== GIVEN INSTRUCTION ==
Update every line from the one containing "Click 删除 button for 实名认证 row" through the end of the rows by swapping "Where should I click to" for "Where do I click to" and leaving everything else unchanged. Give back only those lines.
=== ENTRIES SHOWN ===
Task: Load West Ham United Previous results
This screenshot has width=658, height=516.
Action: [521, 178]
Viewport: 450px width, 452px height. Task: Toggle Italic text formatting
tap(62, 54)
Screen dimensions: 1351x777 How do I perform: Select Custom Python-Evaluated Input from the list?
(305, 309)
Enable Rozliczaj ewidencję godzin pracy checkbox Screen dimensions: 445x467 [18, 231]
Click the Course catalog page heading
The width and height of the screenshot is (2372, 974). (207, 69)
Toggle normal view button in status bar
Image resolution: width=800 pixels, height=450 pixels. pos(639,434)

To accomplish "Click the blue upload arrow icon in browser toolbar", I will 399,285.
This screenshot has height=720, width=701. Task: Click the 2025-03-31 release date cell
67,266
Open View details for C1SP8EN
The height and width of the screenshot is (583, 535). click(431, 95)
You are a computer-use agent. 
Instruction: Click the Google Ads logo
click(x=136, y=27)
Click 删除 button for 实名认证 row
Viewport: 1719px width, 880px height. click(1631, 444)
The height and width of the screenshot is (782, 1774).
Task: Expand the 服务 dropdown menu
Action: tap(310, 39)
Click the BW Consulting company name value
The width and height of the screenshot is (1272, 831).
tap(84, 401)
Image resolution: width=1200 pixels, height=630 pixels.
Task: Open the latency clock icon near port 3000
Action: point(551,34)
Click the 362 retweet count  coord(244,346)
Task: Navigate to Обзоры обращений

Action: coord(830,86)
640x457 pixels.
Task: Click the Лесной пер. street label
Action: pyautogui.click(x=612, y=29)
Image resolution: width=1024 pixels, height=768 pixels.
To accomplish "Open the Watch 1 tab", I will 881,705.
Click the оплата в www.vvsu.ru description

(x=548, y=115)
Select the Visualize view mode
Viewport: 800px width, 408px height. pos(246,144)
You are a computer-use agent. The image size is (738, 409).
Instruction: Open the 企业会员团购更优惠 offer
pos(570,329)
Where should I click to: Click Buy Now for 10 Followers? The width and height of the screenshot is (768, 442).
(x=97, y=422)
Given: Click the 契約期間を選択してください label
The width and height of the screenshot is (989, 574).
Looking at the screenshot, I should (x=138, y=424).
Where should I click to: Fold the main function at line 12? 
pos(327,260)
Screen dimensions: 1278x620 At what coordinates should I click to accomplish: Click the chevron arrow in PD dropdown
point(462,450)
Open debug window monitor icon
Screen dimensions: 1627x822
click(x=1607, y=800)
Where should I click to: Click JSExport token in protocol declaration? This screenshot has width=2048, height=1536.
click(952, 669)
===
== RESPONSE ==
Click 删除 button for 实名认证 row
Viewport: 1719px width, 880px height. click(1631, 444)
The height and width of the screenshot is (782, 1774).
Task: Expand the 服务 dropdown menu
Action: tap(310, 39)
Click the BW Consulting company name value
The width and height of the screenshot is (1272, 831).
tap(84, 401)
Image resolution: width=1200 pixels, height=630 pixels.
Task: Open the latency clock icon near port 3000
Action: point(551,34)
Click the 362 retweet count  coord(244,346)
Task: Navigate to Обзоры обращений

Action: coord(830,86)
640x457 pixels.
Task: Click the Лесной пер. street label
Action: pyautogui.click(x=612, y=29)
Image resolution: width=1024 pixels, height=768 pixels.
To accomplish "Open the Watch 1 tab", I will 881,705.
Click the оплата в www.vvsu.ru description

(x=548, y=115)
Select the Visualize view mode
Viewport: 800px width, 408px height. pos(246,144)
You are a computer-use agent. The image size is (738, 409).
Instruction: Open the 企业会员团购更优惠 offer
pos(570,329)
Where do I click to: Click Buy Now for 10 Followers? The width and height of the screenshot is (768, 442).
(x=97, y=422)
Given: Click the 契約期間を選択してください label
The width and height of the screenshot is (989, 574).
Looking at the screenshot, I should (x=138, y=424).
Where do I click to: Fold the main function at line 12? 
pos(327,260)
Screen dimensions: 1278x620 At what coordinates should I click to accomplish: Click the chevron arrow in PD dropdown
point(462,450)
Open debug window monitor icon
Screen dimensions: 1627x822
click(x=1607, y=800)
Where do I click to: Click JSExport token in protocol declaration? This screenshot has width=2048, height=1536.
click(952, 669)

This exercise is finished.